Bir kaç el oyun ve savaş haberleriyle ilgili konuşmalardan sonra akrep geceyarısına direndiğinde James yavaştan kendi odasına çekilmişti. Remus sürahiye uzanmaya çalıştığında Sirius bir çırpıda yetişip bir bardak su koydu.

"Teşekkür ederim." dedi Remus su bardağını alıp yudumlarken. "Şu sargıdan kurtulacağım günü bekliyorum." Sol omuzu hala iyileşmemişti.
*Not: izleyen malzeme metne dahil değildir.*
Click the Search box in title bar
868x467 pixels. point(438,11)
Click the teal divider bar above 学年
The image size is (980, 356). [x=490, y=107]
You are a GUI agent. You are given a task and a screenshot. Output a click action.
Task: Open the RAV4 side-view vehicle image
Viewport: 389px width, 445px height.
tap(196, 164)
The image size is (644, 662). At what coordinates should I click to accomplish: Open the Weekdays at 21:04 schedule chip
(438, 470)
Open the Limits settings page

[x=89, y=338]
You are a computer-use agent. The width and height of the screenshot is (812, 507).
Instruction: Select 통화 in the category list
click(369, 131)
"Madam Pomfrey biraz daha kalması gerektiğini tembihledi." Sirius bardağı geri alıp gece lambasının yanına bıraktı.

"Biliyorum." Remus tekdüze bir sesle konuştu. "Her neyse, umarım Noel'e kadar çıkarabilirim. İyi geceler." derken yorgana iyice sarılıp arkasını döndü.

Sirius keyifsiz bir halde lambayı kapattı ve kendi yatağına geçti. Remus'un bu umursamaz tavırlarına, yardım istemeyi kesinlikle reddetmesine ve dik burnundan ödün vermemesine sinir oluyordu. Hep James'le kendisine tâbi olan, kendi fikirleri bile olmayan basit Remus Lupin değil miydi sanki artık? Ne zamandan beri kendini üstün görmeye başlamıştı?
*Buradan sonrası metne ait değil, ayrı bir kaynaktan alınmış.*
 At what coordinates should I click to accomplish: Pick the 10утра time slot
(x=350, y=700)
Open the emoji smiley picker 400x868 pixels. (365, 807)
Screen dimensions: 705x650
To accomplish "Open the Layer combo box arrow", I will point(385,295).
Saldırı gününün sabahını düşündü. Sirius, asla ilk adımı atmamıştı, hatta geri çekilmek ve hiçbir şey olmamış gibi davranmak niyetindeydi. İlk öpen oydu. Ve devamında ona engel olmamıştı. Kendini kullanılmış ve bir kenara atılmış gibi hissetti.

***

Caradoc denen adam her kimse, saygı anlayışından yoksun gibiydi, herkesten önce uyandığı yetmezmiş gibi mutfakta Euphemia ile sohbet ederken kahkaha sesini bastırmaya hiç yeltenmiyordu. Sirius pijamalarıyla aşağı indiğinde Euphemia "Geç, tatlım," dedi gülmesini toplamaya çalışarak, "Kahvaltı birazdan hazır olur."

Euphemia herkese karşı o sönmek bilmez anne tavrını takınırdı, Sirius bunun hep sadece James'e özel olduğunu düşünse bile, evden yeni ayrıldığı zamanlarda Bayan Potter'ın nasıl destek çıktığını görünce fikrini değiştirmişti. Bu yüzden onu çok severdi. Kirli sarıya boyadığı saçları ve oğluyla tıpatıp aynı renkteki gözleriyle hep insanın içini ısıtacak bakışlar yollardı.

Aniden, "Hayır, Carys," diyen Euphemia'nın sert fısıltısına kulak verdi, "Bunu bilmesine gerek yok."

"Ama er ya da geç, öğrenecek. Başka birinden duyup dalga konusu olmak yerine-"

"Bütün bunları kaldıramaz. O sadece bir çocuk."

"Günaydın." dedi birden Remus, James'le birlikte merdivenlerden inerken. İşlek koluyla masadan bir peçete kaptı ve yeni yıkadığı yüzünü kuruladı. Gözleri şişmişti, henüz uyanmış gözükmüyordu. James aldırış etmeden direkt Caradoc'un yanına vardığında Sirius gözlerini devirmeden edemedi.

"Bu adam ne kadar burada kalacak dersin?"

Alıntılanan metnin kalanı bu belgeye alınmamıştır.